I am not wedded to the formulation and am happy if someone can come up with a better one to express this fact.

knarrff commented 4 months ago

Something we could do here to also connect to the topic of the paper is, instead of pointing to "global N/S" to point to financial possibilities (because that is really what the definition of global N/S is), and give an example of how RSEs can help here: with pricing schemes that take this into account, like the Carpentries. They use the world bank income by region measure: https://datatopics.worldbank.org/world-development-indicators/the-world-by-income-and-region.html.

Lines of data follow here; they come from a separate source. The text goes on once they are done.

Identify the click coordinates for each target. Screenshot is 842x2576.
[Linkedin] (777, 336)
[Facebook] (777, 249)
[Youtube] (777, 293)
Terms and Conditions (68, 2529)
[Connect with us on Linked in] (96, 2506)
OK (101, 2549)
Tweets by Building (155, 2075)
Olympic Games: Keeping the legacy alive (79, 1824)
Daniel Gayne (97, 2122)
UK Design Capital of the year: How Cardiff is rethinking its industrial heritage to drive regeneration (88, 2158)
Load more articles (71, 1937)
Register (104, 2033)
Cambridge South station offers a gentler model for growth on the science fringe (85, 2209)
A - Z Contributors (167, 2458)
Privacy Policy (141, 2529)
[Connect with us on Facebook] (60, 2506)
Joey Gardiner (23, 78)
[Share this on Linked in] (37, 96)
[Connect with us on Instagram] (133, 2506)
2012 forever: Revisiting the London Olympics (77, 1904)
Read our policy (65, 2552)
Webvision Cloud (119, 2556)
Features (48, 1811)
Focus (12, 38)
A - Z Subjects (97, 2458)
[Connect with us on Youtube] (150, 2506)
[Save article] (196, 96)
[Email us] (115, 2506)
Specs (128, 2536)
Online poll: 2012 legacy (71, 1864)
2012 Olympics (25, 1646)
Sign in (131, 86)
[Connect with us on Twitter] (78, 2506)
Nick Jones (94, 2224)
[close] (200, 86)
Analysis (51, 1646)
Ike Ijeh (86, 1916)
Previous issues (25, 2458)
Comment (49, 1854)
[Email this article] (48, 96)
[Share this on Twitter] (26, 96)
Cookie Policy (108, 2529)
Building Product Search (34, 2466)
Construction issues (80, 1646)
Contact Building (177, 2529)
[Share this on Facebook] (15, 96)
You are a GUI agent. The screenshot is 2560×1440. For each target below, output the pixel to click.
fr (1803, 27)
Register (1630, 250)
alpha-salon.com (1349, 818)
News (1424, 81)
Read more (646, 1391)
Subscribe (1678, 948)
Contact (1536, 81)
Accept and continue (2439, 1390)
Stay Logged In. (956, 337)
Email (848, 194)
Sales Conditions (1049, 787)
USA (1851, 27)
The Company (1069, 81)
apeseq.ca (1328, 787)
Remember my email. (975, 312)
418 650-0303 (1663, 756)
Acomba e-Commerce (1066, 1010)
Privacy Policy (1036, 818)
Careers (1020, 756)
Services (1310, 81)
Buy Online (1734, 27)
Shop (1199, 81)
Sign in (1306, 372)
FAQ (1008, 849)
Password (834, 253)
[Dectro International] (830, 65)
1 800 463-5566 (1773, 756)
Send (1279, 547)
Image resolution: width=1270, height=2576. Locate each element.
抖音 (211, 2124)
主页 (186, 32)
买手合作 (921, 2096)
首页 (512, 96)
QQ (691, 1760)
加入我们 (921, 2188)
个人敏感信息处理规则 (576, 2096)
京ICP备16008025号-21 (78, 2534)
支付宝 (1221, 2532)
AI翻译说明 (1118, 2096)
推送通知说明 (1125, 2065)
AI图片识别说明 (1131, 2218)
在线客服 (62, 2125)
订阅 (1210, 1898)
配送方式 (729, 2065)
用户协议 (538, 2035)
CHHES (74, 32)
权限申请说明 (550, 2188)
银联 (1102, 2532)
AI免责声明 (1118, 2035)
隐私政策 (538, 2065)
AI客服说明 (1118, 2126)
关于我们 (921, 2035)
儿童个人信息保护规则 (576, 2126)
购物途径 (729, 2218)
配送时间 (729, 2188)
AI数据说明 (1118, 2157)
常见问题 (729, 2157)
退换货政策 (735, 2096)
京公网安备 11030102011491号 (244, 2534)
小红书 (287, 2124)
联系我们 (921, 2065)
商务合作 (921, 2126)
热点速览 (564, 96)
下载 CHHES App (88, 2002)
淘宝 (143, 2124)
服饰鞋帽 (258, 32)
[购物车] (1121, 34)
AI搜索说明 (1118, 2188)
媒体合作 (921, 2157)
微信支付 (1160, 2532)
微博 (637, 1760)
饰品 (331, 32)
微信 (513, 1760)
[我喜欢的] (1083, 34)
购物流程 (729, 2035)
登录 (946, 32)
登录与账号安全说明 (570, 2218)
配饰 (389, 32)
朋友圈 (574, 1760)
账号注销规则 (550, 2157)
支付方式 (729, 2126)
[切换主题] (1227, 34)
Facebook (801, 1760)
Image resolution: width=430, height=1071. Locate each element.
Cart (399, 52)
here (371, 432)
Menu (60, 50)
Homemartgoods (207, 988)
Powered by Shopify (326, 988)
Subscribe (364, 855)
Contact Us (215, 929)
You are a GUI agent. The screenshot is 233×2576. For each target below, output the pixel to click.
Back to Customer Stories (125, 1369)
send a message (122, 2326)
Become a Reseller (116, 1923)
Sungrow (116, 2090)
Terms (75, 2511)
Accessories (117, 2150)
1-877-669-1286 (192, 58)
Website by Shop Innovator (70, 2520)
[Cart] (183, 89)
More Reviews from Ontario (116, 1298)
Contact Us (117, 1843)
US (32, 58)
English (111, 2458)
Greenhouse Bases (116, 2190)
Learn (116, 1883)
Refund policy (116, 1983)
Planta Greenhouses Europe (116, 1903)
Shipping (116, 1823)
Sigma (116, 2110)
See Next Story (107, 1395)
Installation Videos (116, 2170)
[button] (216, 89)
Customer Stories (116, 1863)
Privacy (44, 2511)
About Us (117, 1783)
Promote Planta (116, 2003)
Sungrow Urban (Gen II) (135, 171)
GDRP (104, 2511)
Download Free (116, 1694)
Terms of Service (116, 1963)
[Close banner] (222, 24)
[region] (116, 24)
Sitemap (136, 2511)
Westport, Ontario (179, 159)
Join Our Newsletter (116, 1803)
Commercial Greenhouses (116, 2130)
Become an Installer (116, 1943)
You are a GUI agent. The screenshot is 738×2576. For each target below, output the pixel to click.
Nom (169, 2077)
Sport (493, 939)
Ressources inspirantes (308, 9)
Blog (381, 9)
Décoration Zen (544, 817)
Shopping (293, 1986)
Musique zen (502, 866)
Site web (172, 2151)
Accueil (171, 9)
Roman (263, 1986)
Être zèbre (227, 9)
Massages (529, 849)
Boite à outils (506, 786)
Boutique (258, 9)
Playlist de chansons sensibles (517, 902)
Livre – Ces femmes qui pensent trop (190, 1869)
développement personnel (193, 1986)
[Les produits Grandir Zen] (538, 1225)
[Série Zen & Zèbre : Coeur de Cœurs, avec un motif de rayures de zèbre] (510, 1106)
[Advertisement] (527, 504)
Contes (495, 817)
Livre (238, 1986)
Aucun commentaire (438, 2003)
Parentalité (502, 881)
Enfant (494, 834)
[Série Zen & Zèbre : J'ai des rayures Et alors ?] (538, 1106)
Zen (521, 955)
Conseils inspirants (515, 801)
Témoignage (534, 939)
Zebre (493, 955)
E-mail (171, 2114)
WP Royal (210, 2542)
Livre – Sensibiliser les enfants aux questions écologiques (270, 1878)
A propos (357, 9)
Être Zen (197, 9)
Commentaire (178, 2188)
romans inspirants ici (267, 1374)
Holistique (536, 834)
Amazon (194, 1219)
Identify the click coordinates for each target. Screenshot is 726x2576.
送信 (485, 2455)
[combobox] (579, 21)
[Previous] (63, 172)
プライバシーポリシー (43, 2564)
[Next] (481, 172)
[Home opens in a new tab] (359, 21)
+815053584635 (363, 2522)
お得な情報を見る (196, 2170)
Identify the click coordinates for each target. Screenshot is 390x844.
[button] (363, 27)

CaptainSifff commented 4 months ago

The other route, would be instead of financial imbalance you make the argument along the line of social imbalance. https://www.nature.com/articles/s41562-022-01425-4

knarrff commented 4 months ago

We could. I am not that familiar with the arguments in that direction. I do find it natural on first instinct that children on average tend to imitate their parents, unconsciously maybe even. This is not only true for academics, but most professions I would think.

mhagdorn commented 4 months ago

The other route, would be instead of financial imbalance you make the argument along the line of social imbalance. https://www.nature.com/articles/s41562-022-01425-4

This paper is specific to the US. I think the Schneegans2021 is still the right report to quote. Looking at the table 1.3, page 93, we could reformulate the sentence

while the majority of researchers come from high income countries (60.3%).

michelemartone commented 3 months ago

I did not look at the URLs suggested in the discussion so far. But regarding the original Mentoring and diversity section...

Overall: I'd avoid wholesale adoption of US's statistics, terminology and concepts -- and for a number of reasons.